Hill running can be very low impact in comparison to flat runs on the pavement over several miles. It’s a great way to get a lot of work in for almost less time and a lot less pounding on the body. It is also a great place to watch our form in action. It’ll teach us to stay upright and to keep our feet and arms moving, and before we know it, we’ll be up and over the hill.
But how do we approach incorporating hills into our training?
One way to approach is the same backwards approach we see in our long runs, and that approach is slow but steady. Growing up, we were taught to walk before we can run, and it’s the same principle here. Starting slow and build up as we progress.
Firstly, find a hill (not a mountain) with a relatively low slope gradient. As we progress, we can find more challenging hills. If you’re like me and run in an area such as High Park here in Toronto, you’re going to meet a hill you probably won’t like and would love to avoid, but can’t because of more hills. Some examples can be found below taken from my Strava account over the last 18 months.
Some elevation graphs from some runs in and around High Park since starting my running journey in 2018.

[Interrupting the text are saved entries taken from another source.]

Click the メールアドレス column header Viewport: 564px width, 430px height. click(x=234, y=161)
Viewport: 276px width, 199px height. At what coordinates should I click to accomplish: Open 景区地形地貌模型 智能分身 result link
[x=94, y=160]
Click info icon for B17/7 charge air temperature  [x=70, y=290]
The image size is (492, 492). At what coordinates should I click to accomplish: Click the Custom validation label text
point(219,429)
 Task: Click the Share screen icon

Once we’ve found a hill, try this little workout to get started. We’re going to do two different and alternative workouts five times each for 10 sets. We’re going to start with:
Some things to keep in mind for both the power walk and the run UP the hill is to maintain form, keeping upright and our gaze slightly up. As tempting as it is, as soon as we start to look down, our bodies will slouch and this will become bad form and will add stress to the back leading to potential injury.

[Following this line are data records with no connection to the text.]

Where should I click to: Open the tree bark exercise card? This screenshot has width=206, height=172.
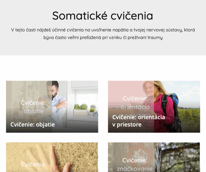[154, 157]
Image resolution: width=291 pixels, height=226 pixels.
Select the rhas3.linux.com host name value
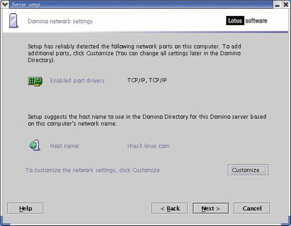(x=148, y=146)
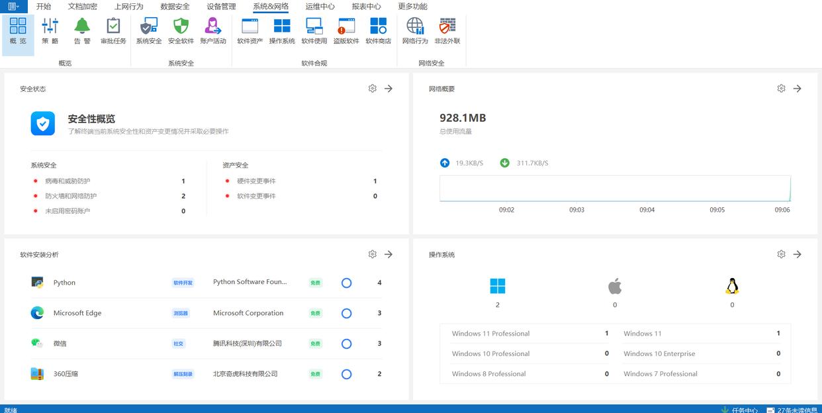Expand the 网络概要 panel arrow

pyautogui.click(x=798, y=89)
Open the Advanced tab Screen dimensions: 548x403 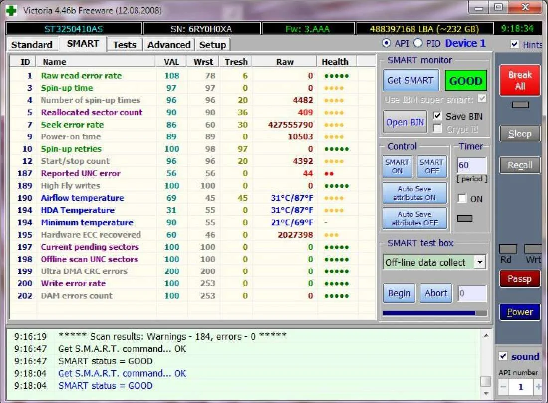point(169,45)
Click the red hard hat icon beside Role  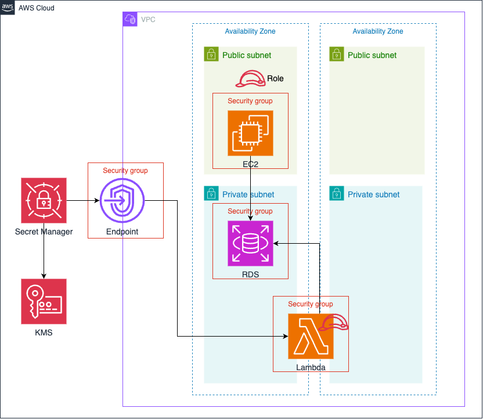[251, 79]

To also help us up the hill, big arm swings will power us up. It may seem exaggerated and in some cases silly, but it really does help you up. Your hips will power you forward with both the glutes and hamstrings engaged.

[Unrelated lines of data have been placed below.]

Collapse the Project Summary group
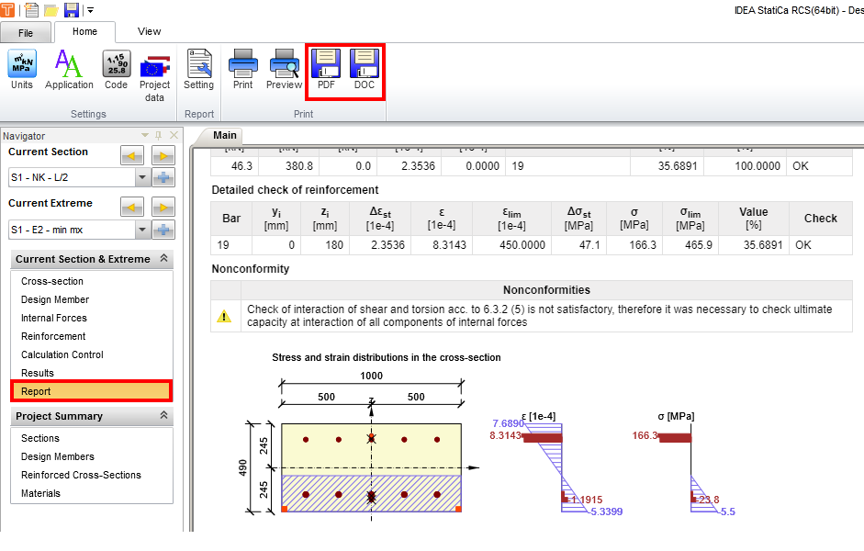 (x=163, y=416)
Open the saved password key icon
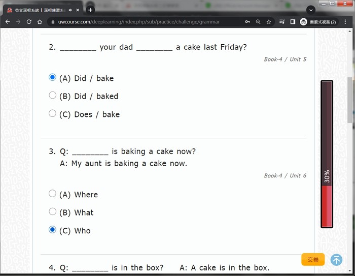 tap(247, 22)
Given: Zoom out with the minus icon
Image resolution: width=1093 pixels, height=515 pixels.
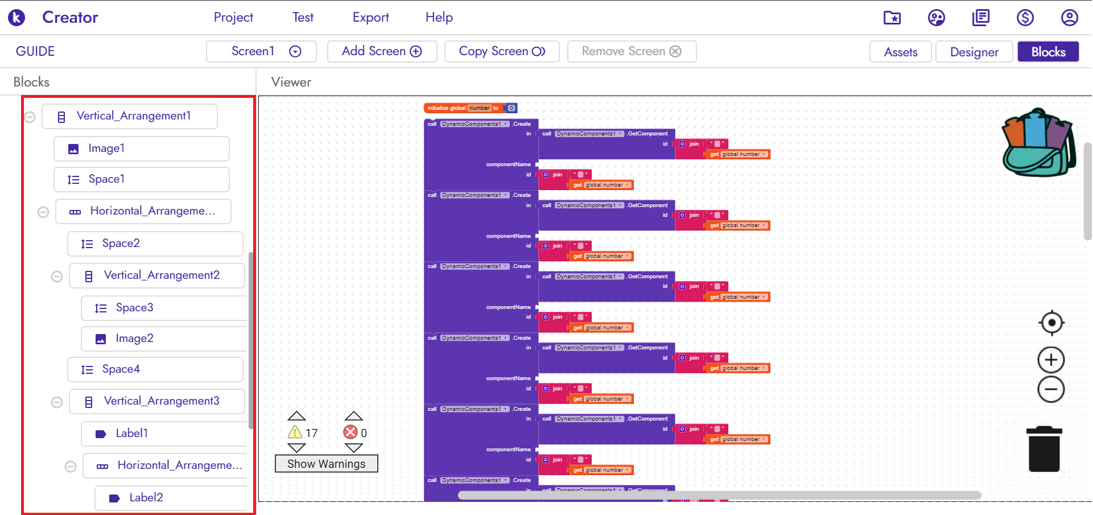Looking at the screenshot, I should (1051, 390).
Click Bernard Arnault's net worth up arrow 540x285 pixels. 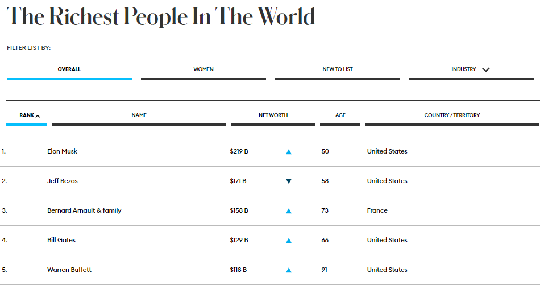pyautogui.click(x=289, y=211)
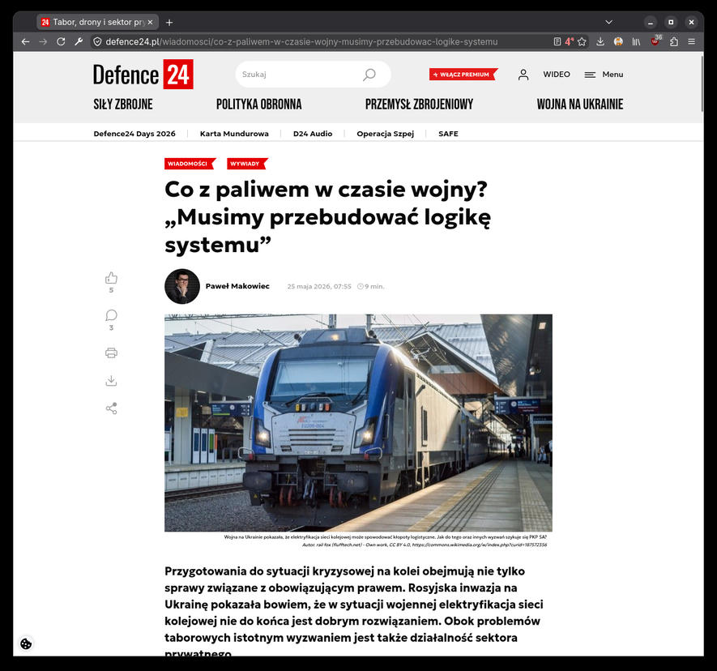Image resolution: width=717 pixels, height=671 pixels.
Task: Print the article using printer icon
Action: pos(111,353)
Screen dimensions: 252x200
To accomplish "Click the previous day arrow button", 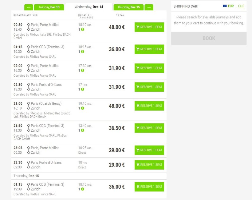I will coord(28,7).
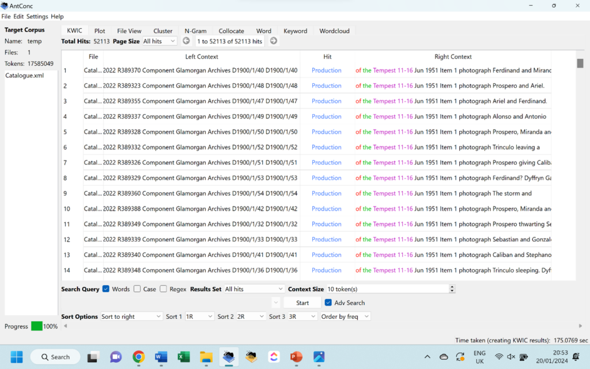Open the Results Set dropdown
The width and height of the screenshot is (590, 369).
254,289
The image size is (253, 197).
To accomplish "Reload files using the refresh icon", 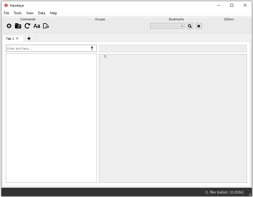I will [x=27, y=26].
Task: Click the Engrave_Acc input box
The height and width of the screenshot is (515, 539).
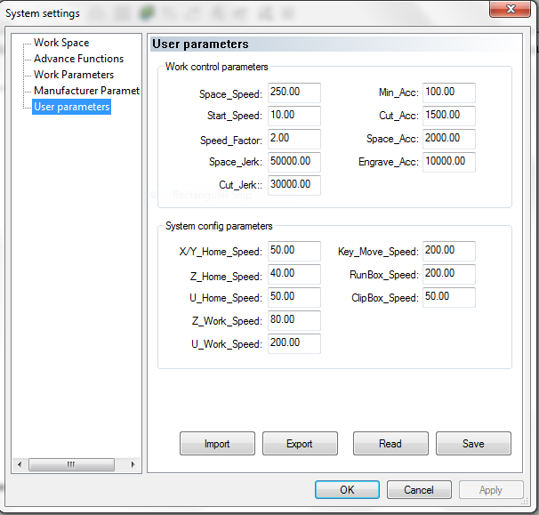Action: (x=449, y=163)
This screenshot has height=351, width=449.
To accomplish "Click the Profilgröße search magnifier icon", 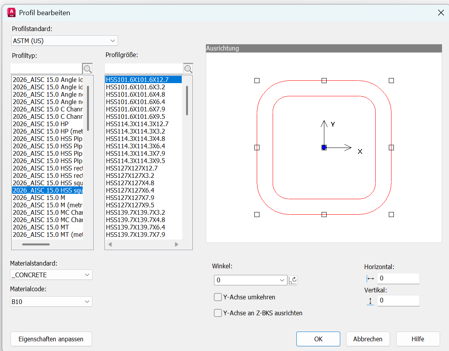I will click(188, 69).
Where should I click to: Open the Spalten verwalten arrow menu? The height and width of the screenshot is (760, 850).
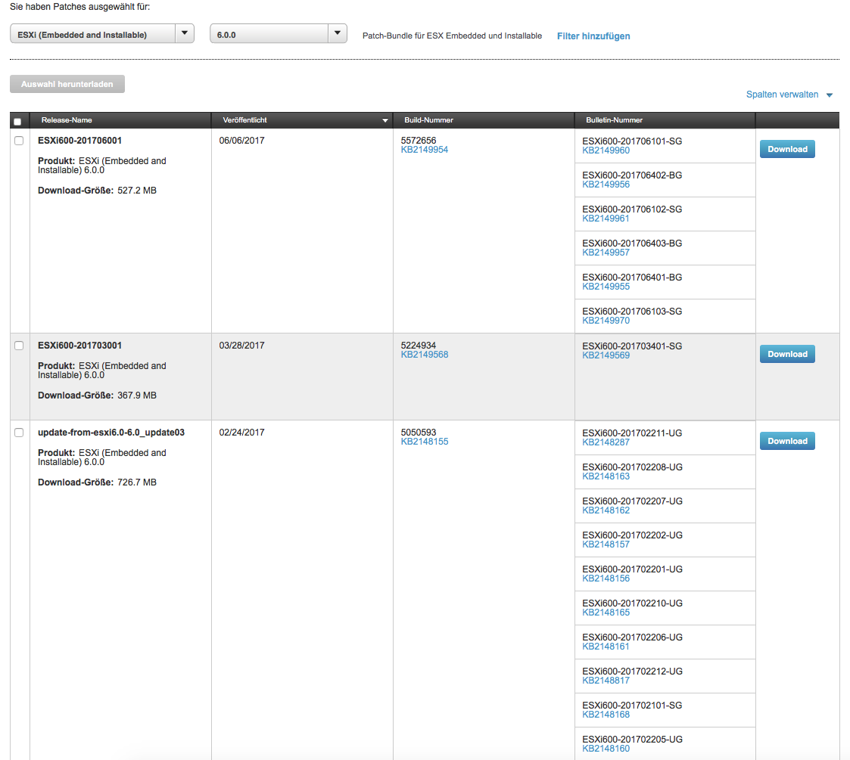(829, 95)
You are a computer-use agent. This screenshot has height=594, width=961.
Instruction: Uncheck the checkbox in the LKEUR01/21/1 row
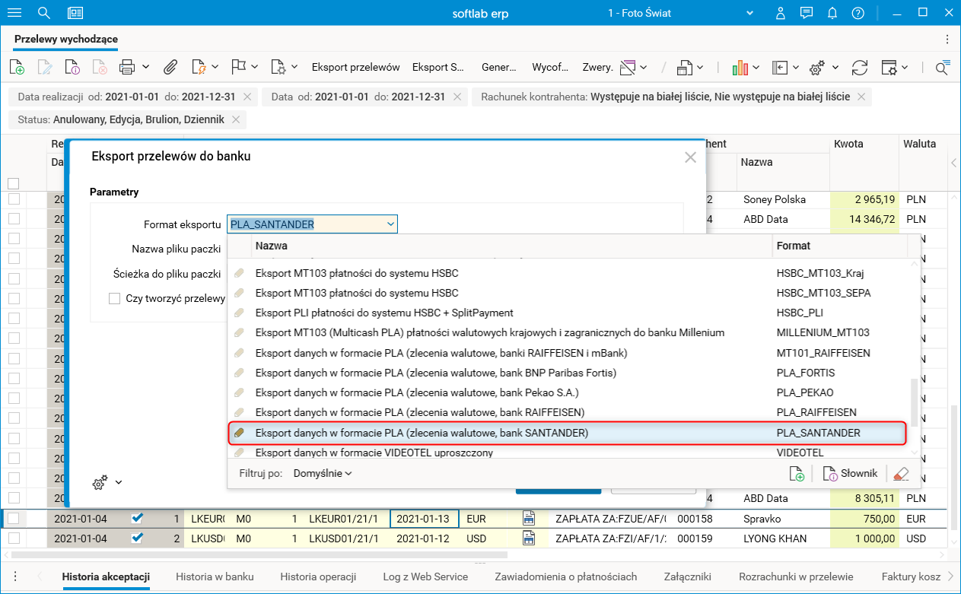coord(137,518)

The only difference between the power walk and the run is your turnover in your steps. In the run, we will be taking smaller steps which will land underneath us instead of out front which happens while we’re walking making the hill more manageable.
With our chosen hill, we will want to reach the same point in both our walk (45 seconds) and run (25 seconds) as we don’t want to keep lowering ourselves down the hill. Saying that, if we do find ourselves lowering, then just move to another hill with less of an incline.
The time between sets really depends on our own fitness levels as we should be utilising the downhill as our recovery. Going uphill will raise our heart rate up towards our maximum, so slowing down on the downhill is key. If we find ourselves a little out of breath, or not fully recovered once at the bottom, it’s ok to take a minute or two to recover. We’re starting out, we don’t want to push too hard too soon.
As we progress with hills, we can take on steeper hills, or increase the number of runs up the hill and drop the number of walks. Keep to 10 sets (be it 6 and 4, 7 and 3, etc.,) and decrease the amount of rest at the bottom of the hill, slowly increase our speed down the hill as our recovery time decreases. Once we’ve mastered one hill, let’s mix it up and take on the next hill.
The neat thing about hill training is that we don’t have to do repeats such as the workout described above. While it is great to focus on these aspects, it can be incorporated into a regular run. Find a route that has a hill in it and maybe run up it once to add a little strength training into the run. The benefits of having hills in our runs are huge and will help make us all stronger runners.